Ici bas, les hommes devraient se considérer comme des embryons d’êtres éternels.
La vie sur terre n’est pas toute la vie, elle n’en est que le commencement, le balbutiement, l’échafaudage, elle doit s’épanouir en vie éternelle.
Et si la vie éternelle est la participation plénière à la vie divine qui n’est qu’Amour, l’amour est le vrai sens de la vie et sa fin dernière, comme nous le révèle l’Evangile.
5- Satisfaire des besoins par la production de richesse est la clé de l’économie. Votre communauté fabrique le Scofa pour le vendre et permettre notamment à la communauté de faire face à ses obligations. Comment verriez-vous la hiérarchie de la matérialité au regard du recours à l’essence divine ?
Vie matérielle et vie spirituelle ne s’opposent pas, elles sont imbriquées l’une dans l’autre. Saint Benoît affirme dans la Règle : Ils seront véritablement moines s’ils vivent du travail de leurs mains à l’exemple de nos pères et des Apôtres ( RG.48,8). Le travail qui permet de produire des richesses est un des piliers de la vie bénédictine à qui le Moyen-âge a donné comme devise : Ora et labora.
Le travail non seulement est source de richesses matérielles mais aussi spirituelles : ainsi parlant du travail de la cuisine où les frères doivent se relayer, il est dit : Par cet exercice on acquiert plus de mérite et de charité (RB.35,2).

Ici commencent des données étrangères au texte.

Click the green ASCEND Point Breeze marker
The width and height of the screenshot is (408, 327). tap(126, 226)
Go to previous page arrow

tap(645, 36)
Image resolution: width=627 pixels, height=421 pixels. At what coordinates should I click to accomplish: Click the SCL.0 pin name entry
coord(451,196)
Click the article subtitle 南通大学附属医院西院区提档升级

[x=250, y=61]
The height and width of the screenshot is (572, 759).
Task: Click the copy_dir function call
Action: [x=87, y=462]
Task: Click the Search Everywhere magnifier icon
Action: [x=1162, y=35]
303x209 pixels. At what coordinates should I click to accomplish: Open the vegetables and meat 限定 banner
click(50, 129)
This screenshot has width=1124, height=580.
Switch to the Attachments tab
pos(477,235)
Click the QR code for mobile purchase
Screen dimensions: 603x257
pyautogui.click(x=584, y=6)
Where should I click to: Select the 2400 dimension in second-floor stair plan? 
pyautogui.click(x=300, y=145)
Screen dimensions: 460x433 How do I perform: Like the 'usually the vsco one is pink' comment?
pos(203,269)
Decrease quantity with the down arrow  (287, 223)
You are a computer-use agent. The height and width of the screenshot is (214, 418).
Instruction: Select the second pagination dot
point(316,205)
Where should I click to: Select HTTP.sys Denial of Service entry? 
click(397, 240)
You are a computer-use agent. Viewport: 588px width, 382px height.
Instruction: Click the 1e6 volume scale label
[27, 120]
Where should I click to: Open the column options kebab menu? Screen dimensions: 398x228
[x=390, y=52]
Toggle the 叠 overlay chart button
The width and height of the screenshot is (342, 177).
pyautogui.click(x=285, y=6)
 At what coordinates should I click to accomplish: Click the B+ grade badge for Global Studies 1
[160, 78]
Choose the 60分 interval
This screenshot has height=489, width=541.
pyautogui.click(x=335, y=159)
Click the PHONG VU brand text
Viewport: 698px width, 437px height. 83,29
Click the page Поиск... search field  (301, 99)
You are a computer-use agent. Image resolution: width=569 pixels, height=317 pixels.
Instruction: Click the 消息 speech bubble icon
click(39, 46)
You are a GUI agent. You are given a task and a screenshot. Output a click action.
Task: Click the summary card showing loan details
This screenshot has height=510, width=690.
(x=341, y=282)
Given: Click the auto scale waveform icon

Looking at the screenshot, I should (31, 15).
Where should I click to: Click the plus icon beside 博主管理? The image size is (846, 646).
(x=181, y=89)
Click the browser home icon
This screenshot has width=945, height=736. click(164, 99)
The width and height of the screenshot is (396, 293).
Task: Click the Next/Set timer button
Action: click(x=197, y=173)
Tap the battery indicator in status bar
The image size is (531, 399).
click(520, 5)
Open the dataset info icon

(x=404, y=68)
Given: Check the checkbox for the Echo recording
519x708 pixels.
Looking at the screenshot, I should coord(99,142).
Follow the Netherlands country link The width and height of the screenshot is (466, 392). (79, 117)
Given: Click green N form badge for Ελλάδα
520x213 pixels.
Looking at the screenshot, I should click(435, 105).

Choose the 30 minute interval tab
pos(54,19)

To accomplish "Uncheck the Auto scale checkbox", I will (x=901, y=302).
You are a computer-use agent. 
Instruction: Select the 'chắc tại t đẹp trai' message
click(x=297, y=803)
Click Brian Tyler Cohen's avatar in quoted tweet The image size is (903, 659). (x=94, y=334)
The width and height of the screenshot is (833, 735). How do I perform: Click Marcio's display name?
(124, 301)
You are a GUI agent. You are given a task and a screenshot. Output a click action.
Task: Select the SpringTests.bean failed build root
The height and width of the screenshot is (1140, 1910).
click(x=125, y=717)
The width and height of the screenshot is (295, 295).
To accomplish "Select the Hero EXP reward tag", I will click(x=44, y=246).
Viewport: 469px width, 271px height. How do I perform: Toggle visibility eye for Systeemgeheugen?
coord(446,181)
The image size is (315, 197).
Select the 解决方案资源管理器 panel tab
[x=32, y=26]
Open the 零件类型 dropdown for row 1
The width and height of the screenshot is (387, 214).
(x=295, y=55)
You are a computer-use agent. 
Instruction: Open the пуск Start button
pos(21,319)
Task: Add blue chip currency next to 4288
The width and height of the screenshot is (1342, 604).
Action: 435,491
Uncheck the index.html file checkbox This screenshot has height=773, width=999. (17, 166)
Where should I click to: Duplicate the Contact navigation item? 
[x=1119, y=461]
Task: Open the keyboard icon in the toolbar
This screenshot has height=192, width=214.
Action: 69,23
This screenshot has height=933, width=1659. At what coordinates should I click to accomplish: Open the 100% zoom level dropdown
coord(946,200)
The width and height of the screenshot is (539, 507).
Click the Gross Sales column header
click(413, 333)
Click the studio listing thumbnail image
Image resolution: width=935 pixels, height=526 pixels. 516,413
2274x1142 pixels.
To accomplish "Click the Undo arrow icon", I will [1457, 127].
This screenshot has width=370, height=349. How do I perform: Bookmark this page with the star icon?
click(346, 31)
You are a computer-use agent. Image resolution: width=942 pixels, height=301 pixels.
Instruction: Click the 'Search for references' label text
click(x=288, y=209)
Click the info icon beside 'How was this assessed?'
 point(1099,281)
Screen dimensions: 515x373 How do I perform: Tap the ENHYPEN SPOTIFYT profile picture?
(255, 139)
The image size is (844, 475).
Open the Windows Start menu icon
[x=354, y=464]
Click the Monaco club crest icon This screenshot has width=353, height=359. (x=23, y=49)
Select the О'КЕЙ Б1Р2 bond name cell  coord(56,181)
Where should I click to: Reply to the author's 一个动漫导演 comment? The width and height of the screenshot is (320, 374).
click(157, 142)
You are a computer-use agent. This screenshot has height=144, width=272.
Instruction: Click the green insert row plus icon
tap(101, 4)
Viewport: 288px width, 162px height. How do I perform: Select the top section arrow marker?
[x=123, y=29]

Le travail protège contre l’oisiveté (« ennemie de l’âme »), mais aussi est obéissance, service, amour des frères. En cela le travail acquiert une place, un rôle et un statut privilégié dans la tradition monastique, et est mis au même rang qu’une activité spirituelle comme la lectio divina.
Ainsi un frère qui ne peut passer tout son dimanche à faire des lectures spirituelles ou à prier, on doit lui donner un travail manuel pour l’empêcher de tourner en rond (RB.48,23).
Mais le travail ne doit pas être non plus une obsession, surtout si la cupidité s’en mêle. Pour ce qui concerne les prix des fruits du travail, précise la Règle, on veillera à ce que l’avarice ne s’y glisse pas. Au contraire on vendra un peu moins cher que les séculiers, afin qu’en toutes choses Dieu soit glorifié (RB.57,7-8).
6-U n moine bénédictin n’est pas seul. Quelle est sa plus précieuse et constante compagnie ?
L’un des plus grands théoriciens de la vie monastique (Evagre) donne cette définition du « moine » :
Moine est celui qui est séparé de tous pour être uni à tous. A mon avis, il faut compléter et couronner cette définition par cette autre : Moine est celui qui n’a regards que pour Dieu seul, qui n’a de désirs que pour Dieu seul, et qui ne voulant plaire qu’à Dieu seul, devient cause de paix pour les autres.
Le moine comme son nom l’indique ne s’encombre pas de préoccupations diverses, il reste unifié pour une seule chose : plaire à Dieu, servir Dieu qui l’a appelé à être son serviteur, Lui obéir, L’Ecouter dans sa Parole, et s’appliquer à accomplir Sa Volonté.
Aussi l’Ecoute assidue, amoureuse de la Parole divine, à travers les Saintes Ecritures principalement, mais aussi dans la liturgie, et dans les lectures communes faites au réfectoire, au chapitre, jusque dans le travail, est l’activité essentielle du moine.
Le moine vit avec la Parole de Dieu en tout temps, en tout lieu, en toutes circonstances, il en reçoit une nourriture surnaturelle, et y puise des forces toujours neuves, pain pour l’âme, lumière pour l’esprit, paix pour le cœur.